With the upcoming celebration of Valentine’s Day, sweethearts took part in the tradition of exchanging tokens and trinkets with their beloved. While curmudgeons claim these sometimes costly knickknacks are a conspiracy by card and flower companies to stay in business, the symbols of love are rooted in history, and in the Feb. 6 Coffee with the Curator at the Triton Museum of Art, Chief Curator Preston Metcalf explained the history of the symbolism associated with the day of love.
Originally called Lupercalia–a Feb. 14 holiday when the masters would symbolically trade places with their slaves–the celebration evolved into an “anything goes” day where young men would write their desires on a billet of paper or cloth and give them to young women, often resulting in orgies and pregnancy.
Later, Saint Valentine was jailed for preaching about Christianity. While in jail, he fell in love with the jailer’s daughter and sent a card professing his attraction, which she received as he was being beheaded on Feb. 14.

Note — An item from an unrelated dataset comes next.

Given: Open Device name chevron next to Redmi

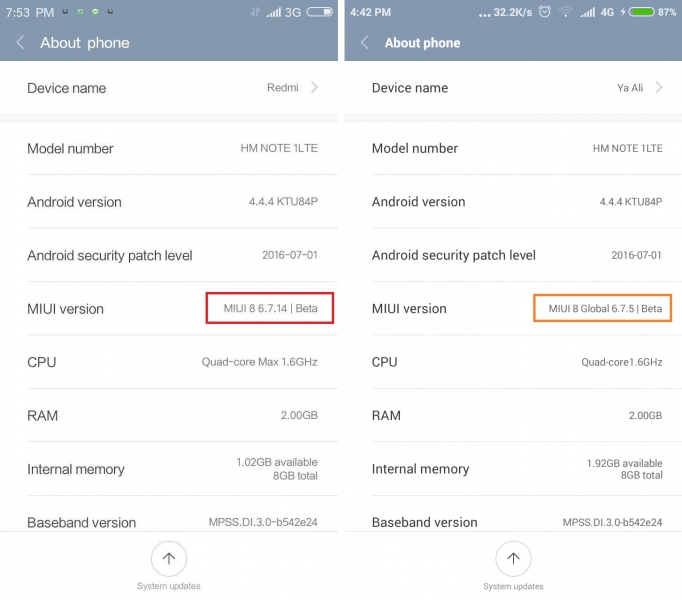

After Pope Gelasius proclaimed Saint Valentine the patron saint of romance in 496, Romans–even Christians in Rome–were still celebrating Lupercalia and, in an attempt to clean up the celebration, the church Christianized it, eliminating the anything goes mentality. Men, however, continued to give their love interest cards, a tradition continued today.
February flowers, specifically roses, originated with rose windows–spiral, stained glass windows with images of Mary and baby Jesus in the center. “It’s because of the rose window, because of Mary that roses became identified with February,” said Metcalf. “It goes back to this. Before the rose, it was the star. The star was a symbol of the ancient goddess going all the way back to one of the most ancient goddesses of civilizations.”
The leap from cards and flowers to the feelings of love associated with Valentine’s Day came with the Troubadours, and the art of the time.
The lid of a circa 1330 jewelry box, Attack on the Castle of Love–two knights jousting below swooning women and Cupid in the top corner shooting his heart-pointed arrow down below–best explains Troubadour amour. “In this age of love,” said Metcalf, “in the age of the Troubadours and romantic love, it would be coming for the knight to go up to a young woman and pledge his servitude to her and if he was very lucky she would give him either a rose or she would tie her scarf onto her lance and he would be her champion … It’s all about romantic love. The church did not like this. They did not like this entire tradition.”
It wasn’t until Jeffrey Chaucer when the modern day idea of Valentine’s Day came to be. “For this was on St. Valentine’s Day when every bride cometh there to choose his mate,” said Metcalf, quoting Chaucer. “That’s how we got it folks. When you get your loved one flowers, chocolates, whatever it may be, you are celebrating a tradition that grew up in the 12th to 14th centuries because you cannot kill the old traditions.”